What Czikszentmihalyi ‘discovered’ was “happiness is not something that happens. It is not the result of good fortune or random chance. It is not something money can buy or power command. It does not depend on outside events, but, rather, on how we interpret them. Happiness is a condition that must be prepared for, cultivated, and defended privately by each person.

Czikszentmihalyi continues by explaining “contrary to what we believe, moments like these, the best moments in our lives, are not the passive, receptive, relaxing times – although such experiences can also be enjoyable, if we have worked hard to attain them. The best moments usually occur when a person’s body or mind is stretched to its limits in a voluntary effort to accomplish something difficult and worthwhile. Optimal experience is thus something that we make happen. For a child, it could be placing with trembling fingers the last block on a tower she has built, higher than any she has built so far; for a swimmer, it could be trying to beat his own record; for a violinist, mastering an intricate musical passage. For each person there are thousands of opportunities and challenges to expand themselves. Such experiences are not necessarily pleasant at the time they occur. The swimmer’s muscles might have ached during his most memorable race, his lungs might have felt like exploding, and he might have been dizzy with fatigue – yet these could have been the best moments of his life.”

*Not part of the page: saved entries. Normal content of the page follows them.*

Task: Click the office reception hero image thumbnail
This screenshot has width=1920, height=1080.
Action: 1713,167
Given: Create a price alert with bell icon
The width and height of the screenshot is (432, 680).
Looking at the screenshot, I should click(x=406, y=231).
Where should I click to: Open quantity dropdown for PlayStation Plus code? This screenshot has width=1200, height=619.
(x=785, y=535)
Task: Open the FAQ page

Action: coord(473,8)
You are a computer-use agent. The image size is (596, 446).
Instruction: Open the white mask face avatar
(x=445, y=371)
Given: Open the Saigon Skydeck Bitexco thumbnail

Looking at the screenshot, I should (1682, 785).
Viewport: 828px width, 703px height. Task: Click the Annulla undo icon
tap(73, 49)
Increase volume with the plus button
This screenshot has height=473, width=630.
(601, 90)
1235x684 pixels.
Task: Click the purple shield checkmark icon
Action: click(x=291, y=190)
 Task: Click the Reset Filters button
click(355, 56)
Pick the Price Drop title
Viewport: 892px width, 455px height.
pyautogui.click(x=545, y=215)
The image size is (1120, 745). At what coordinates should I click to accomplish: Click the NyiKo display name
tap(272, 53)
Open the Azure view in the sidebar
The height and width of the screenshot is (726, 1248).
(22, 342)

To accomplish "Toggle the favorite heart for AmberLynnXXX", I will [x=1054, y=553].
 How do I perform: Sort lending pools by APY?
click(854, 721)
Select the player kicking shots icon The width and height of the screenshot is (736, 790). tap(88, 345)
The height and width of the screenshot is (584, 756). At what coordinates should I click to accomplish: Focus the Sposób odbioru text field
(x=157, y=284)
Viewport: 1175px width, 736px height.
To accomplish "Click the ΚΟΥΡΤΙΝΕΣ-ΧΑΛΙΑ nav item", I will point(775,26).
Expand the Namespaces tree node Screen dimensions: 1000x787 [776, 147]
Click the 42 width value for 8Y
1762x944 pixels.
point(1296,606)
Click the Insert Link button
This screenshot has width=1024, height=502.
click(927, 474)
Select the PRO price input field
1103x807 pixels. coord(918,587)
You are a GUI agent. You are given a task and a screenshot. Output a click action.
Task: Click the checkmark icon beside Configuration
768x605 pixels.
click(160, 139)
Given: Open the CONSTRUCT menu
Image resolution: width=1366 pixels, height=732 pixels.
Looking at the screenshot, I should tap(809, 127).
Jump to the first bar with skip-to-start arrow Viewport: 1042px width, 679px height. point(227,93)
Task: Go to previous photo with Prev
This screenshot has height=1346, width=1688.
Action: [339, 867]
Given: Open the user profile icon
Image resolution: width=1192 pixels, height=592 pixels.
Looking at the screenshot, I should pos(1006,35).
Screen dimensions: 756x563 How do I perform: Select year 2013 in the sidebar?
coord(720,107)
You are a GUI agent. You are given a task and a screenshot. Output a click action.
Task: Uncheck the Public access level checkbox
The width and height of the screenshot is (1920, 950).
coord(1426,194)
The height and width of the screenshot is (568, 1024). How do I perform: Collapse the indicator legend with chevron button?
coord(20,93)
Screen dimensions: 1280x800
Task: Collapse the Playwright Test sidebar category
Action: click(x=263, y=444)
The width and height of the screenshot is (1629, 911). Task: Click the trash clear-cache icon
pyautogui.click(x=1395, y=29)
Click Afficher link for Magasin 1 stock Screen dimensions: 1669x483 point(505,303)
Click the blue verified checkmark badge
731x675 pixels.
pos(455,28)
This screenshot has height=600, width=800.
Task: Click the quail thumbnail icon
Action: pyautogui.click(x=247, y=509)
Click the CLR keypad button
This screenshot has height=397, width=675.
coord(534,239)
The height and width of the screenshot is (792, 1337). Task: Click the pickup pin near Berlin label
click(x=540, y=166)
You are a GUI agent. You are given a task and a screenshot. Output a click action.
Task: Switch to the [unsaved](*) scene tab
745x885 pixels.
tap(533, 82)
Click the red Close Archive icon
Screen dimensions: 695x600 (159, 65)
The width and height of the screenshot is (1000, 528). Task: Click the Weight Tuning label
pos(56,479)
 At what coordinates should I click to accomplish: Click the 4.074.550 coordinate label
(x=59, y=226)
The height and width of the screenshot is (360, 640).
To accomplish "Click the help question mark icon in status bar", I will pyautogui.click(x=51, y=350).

In speaking with members of the Mathematics faculty recently I know from their sheer passion for the ‘beauty’ of numbers, they know what Flow is too. Flow – the state in which people are so involved in an activity nothing else seems to matter – the experience itself is so enjoyable people will do it even at great cost – for the sheer sake of doing it.

We know the vast majority of our students understand this state, albeit in most cases subconsciously. The School is very proud of its rowers, for example, and we appreciate the enormous time, effort and commitment from the girls on top of their other classroom and co-curricular work. The Years 7 and 8 students in Suessical Jr have rehearsed after School for two nights a week throughout Term 3, on top of their normal schedules, and these girls look forward to bringing you their artistry early in Term 4. It would be interesting to ask the girls with exemplary attendance after their performances whether they felt they had achieved optimal performance, more so than those who were half-hearted in their attendance.

Throughout our Music programs we endeavour to provide students with the opportunity to stretch themselves and experience the joy of Flow. Our Music curriculum ensures a very large percentage of our students learn a musical instrument and while most learn at School, some learn privately, and of all of those, it is rare a girl does not wish to be a part of a voluntary ensemble in the School. For those girls who prefer to learn their instrument as a private pursuit, we understand this also, and seek to continually encourage these girls to speak to a staff member about ways they can share their Music with the School community.

We know parents of our students work extremely hard to encourage the girls in both their academic and co-curricular pursuits, whether they be School or non-School related. Not all activities will be ‘easy’ but your support of the School as we encourage your daughters to stretch themselves is greatly appreciated.